Tony Hayward, Former BP CEO, Frets That BP Was Unprepared For 'Media Scrutiny'
Former BP CEO Tony Hayward should really think about heeding the advice of the Village Voice's Jen Doll, and "really just stop talking." But talk he has, and so we've all learned a whole bunch of new things about the guy who's really, really sorry about that whole catastrophic oil gusher thingy. For instance, we now know that if he had to do it all over again, he would have totally gone yachting, and, like all yachtsmen, he only took to the high seas as a means of tamping down all of the anger he was feeling.
But I'm more interested in this contention:
Former BP chief executive Tony Hayward has said that the media response to the oil spill was a "feeding frenzy".
Speaking for the first time since his resignation, Mr Hayward said that the company was "not prepared" to deal with "the intensity of the media scrutiny".
You know, it's true. These days, it's getting to be so that a company can't explode an oil derrick, kill eleven people, and devastate an entire region's ecosystem and economy without a whole bunch of media gadflies horning in and asking a lot of questions about it. But if you ask me, BP sure seemed to be plenty prepared to "deal with" the "intensity of the media scrutiny." Let's review, shall we?
--BP went to great lengths to prevent reporters from documenting the effects of the oil spill on wildlife.
--In contravention of orders issued by National Incident Commander Thad Allen, BP went to great lengths to prevent reporters from talking to beachside clean-up crews.
--BP went to great lengths to prevent reporters from documenting the public health impact of the oil spill.
--BP coordinated with local police to aid in their media clampdown.

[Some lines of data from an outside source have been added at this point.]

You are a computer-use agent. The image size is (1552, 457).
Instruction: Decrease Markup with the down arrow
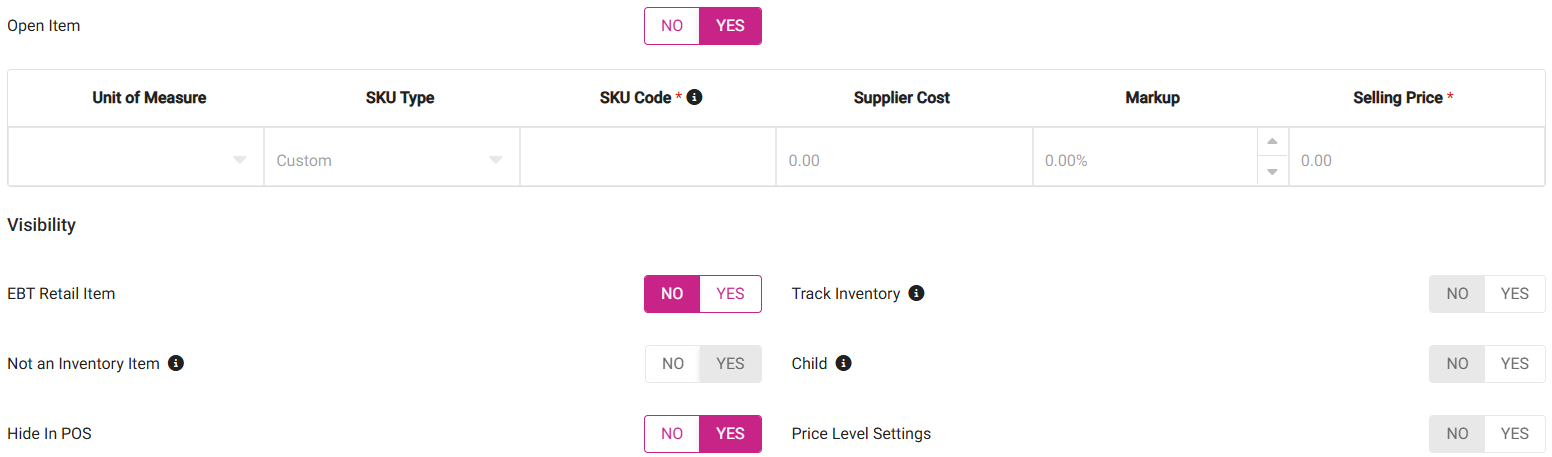click(1272, 171)
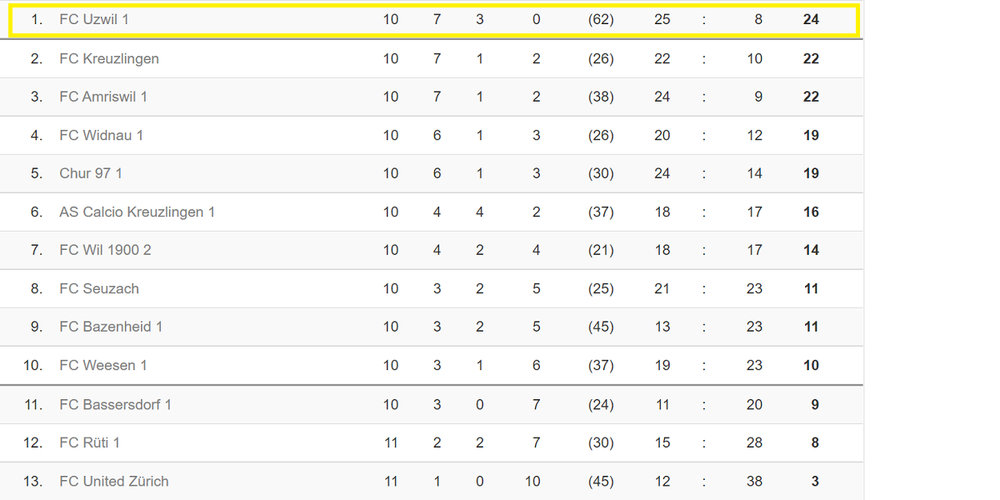Click the FC Kreuzlingen team name

click(109, 59)
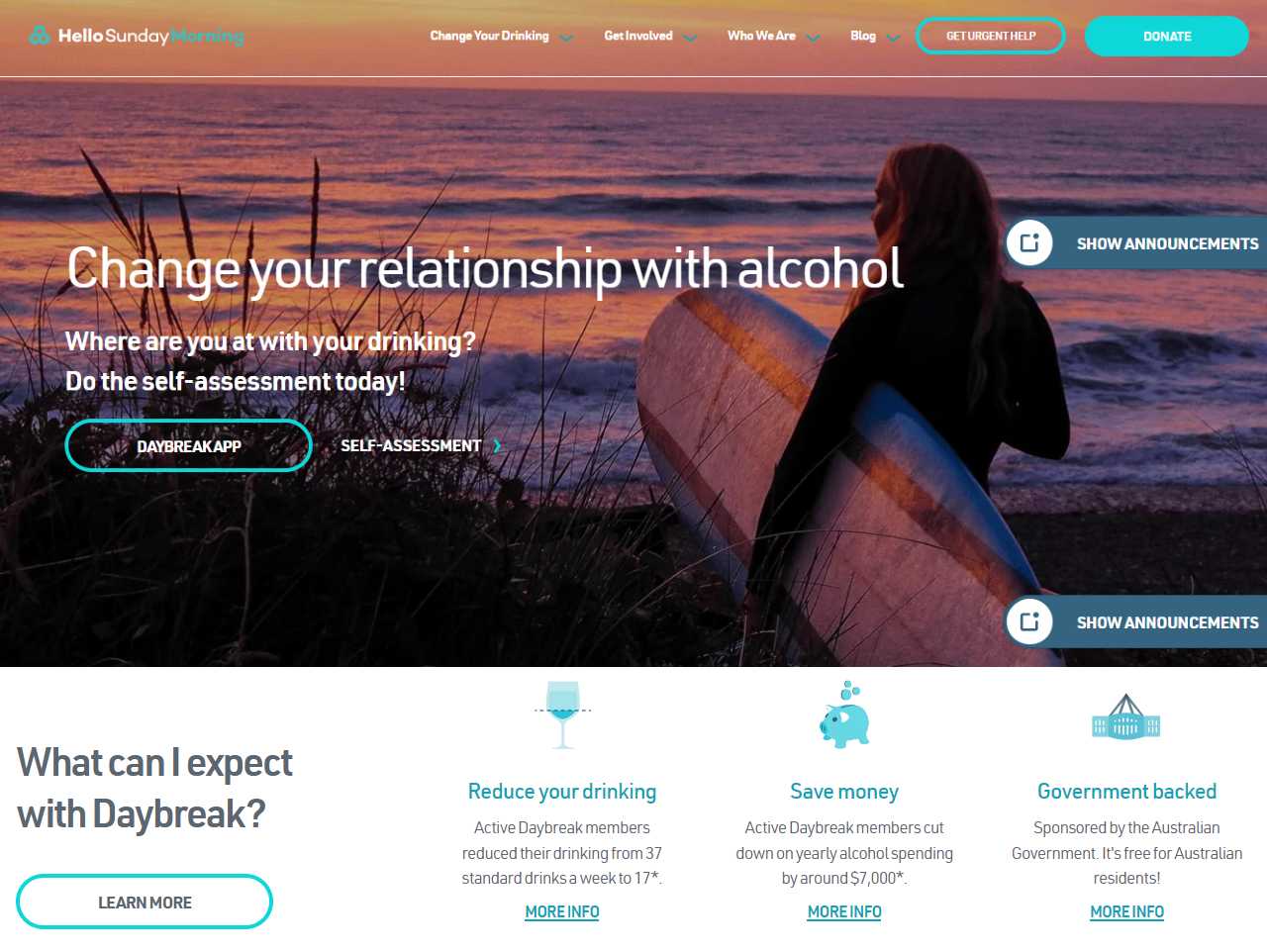
Task: Click the Donate button
Action: pyautogui.click(x=1167, y=36)
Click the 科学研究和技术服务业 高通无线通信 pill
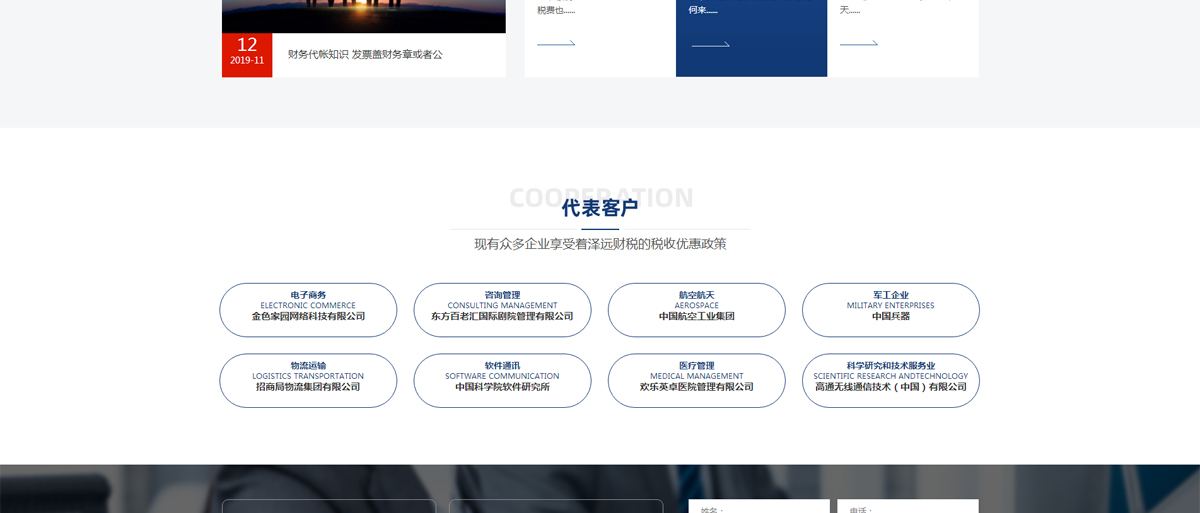The height and width of the screenshot is (513, 1200). pyautogui.click(x=890, y=381)
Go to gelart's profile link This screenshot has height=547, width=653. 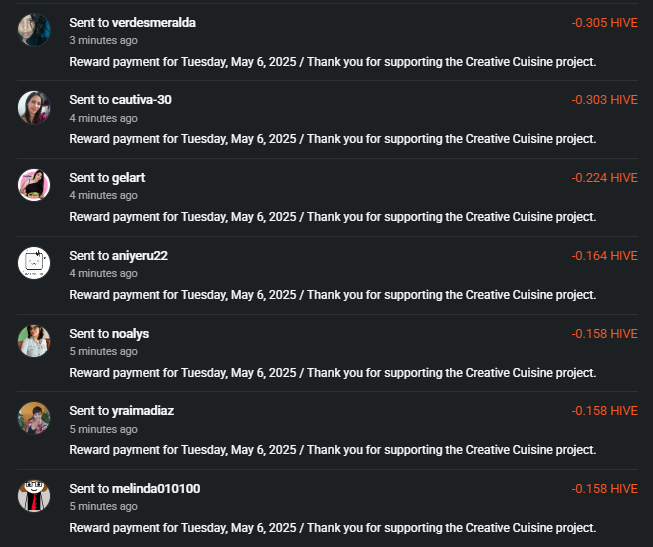[128, 178]
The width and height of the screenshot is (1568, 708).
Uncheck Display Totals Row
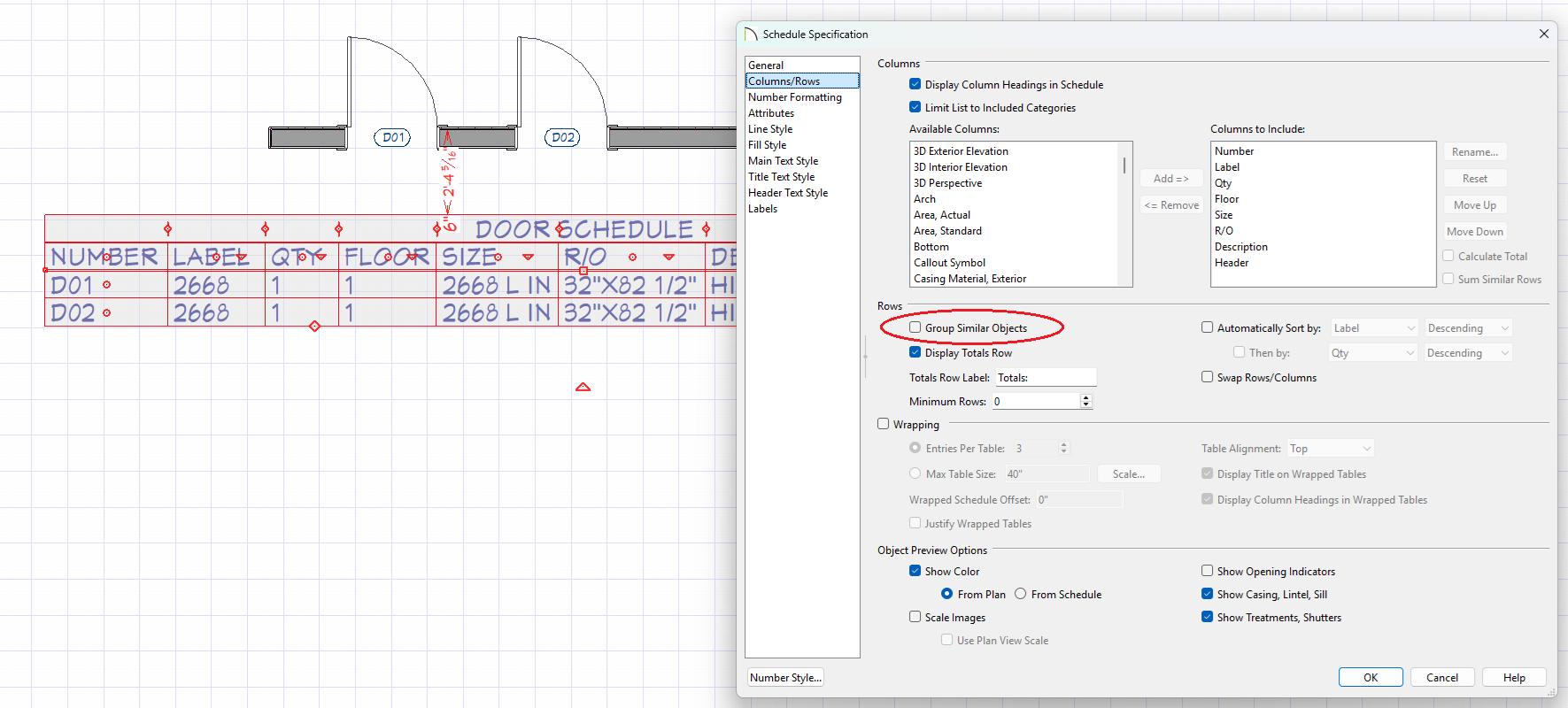pos(915,352)
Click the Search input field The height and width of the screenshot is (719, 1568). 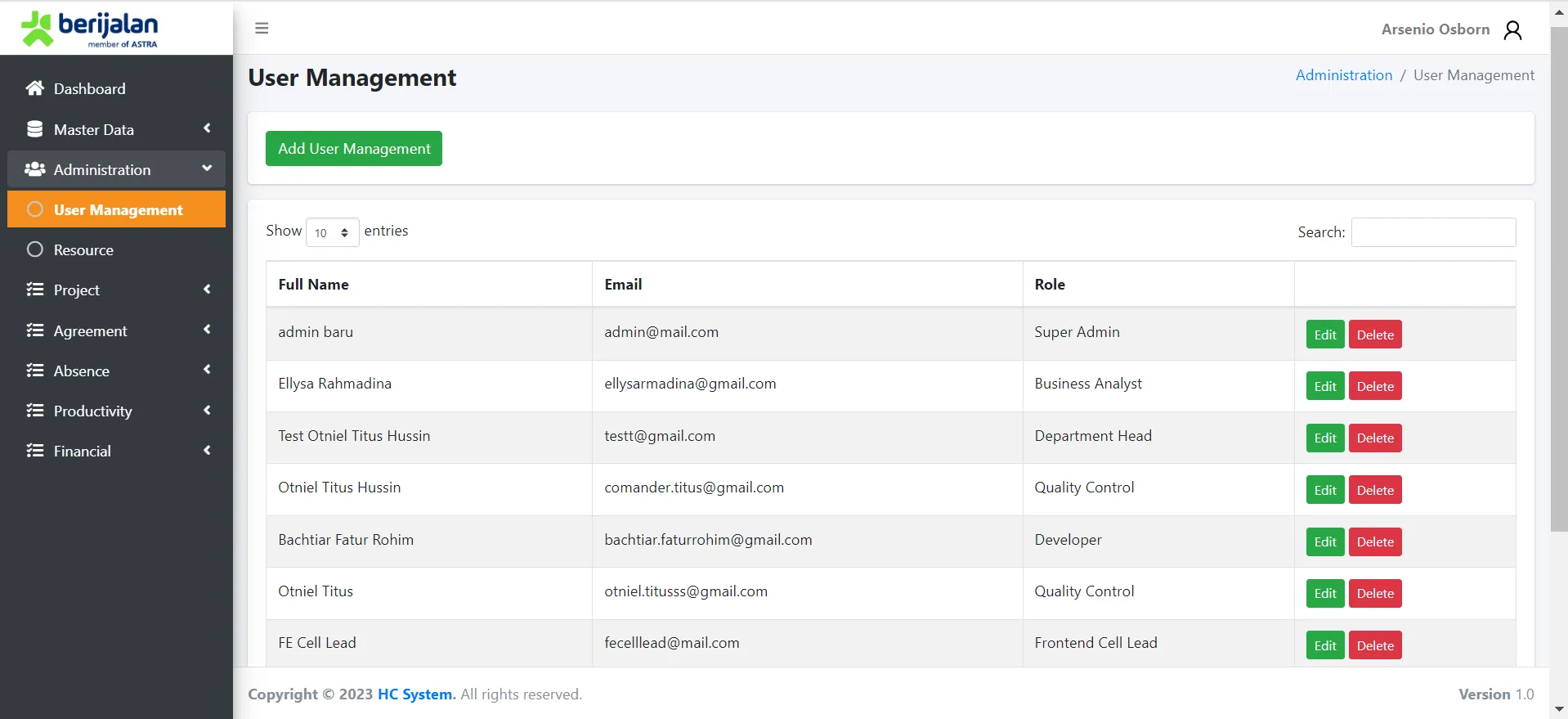click(x=1432, y=232)
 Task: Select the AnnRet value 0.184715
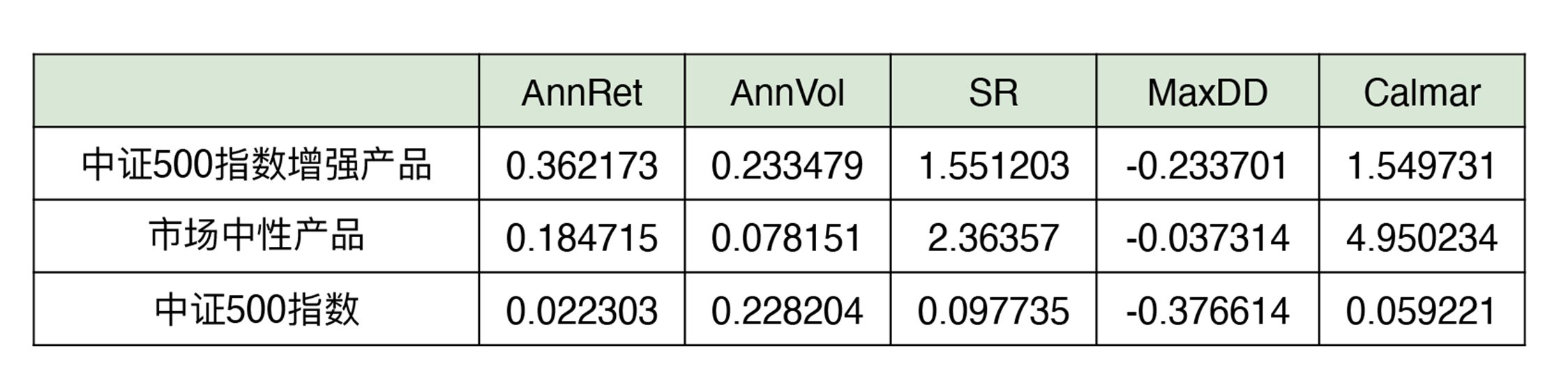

--BP unleashed their own army of flacks to head to the region and start blogging about what an awesome and responsible company BP was, despite what you may have heard.
--BP got a big assist from the White House, who ignored the pleas of the Associated Press' Michael Oreskes, who wrote a letter to White House Press Secretary Robert Gibbs "demanding that President Barack Obama's administration improve media access." (It's a good thing that BP was merely a major petrochemical company that had wrecked the Gulf Coast of the United States, and not Indian security officials intruding on some agreed-upon social niceties.)
Far from being unprepared to face the scrutiny of the media, it sure looks to me like BP was very quick to implement a well-coordinated plan to diminish the effects of that scrutiny. And through that plan, BP earned the prize they sought -- muddied waters on the total amount of the oil spill and the company's ultimate liability.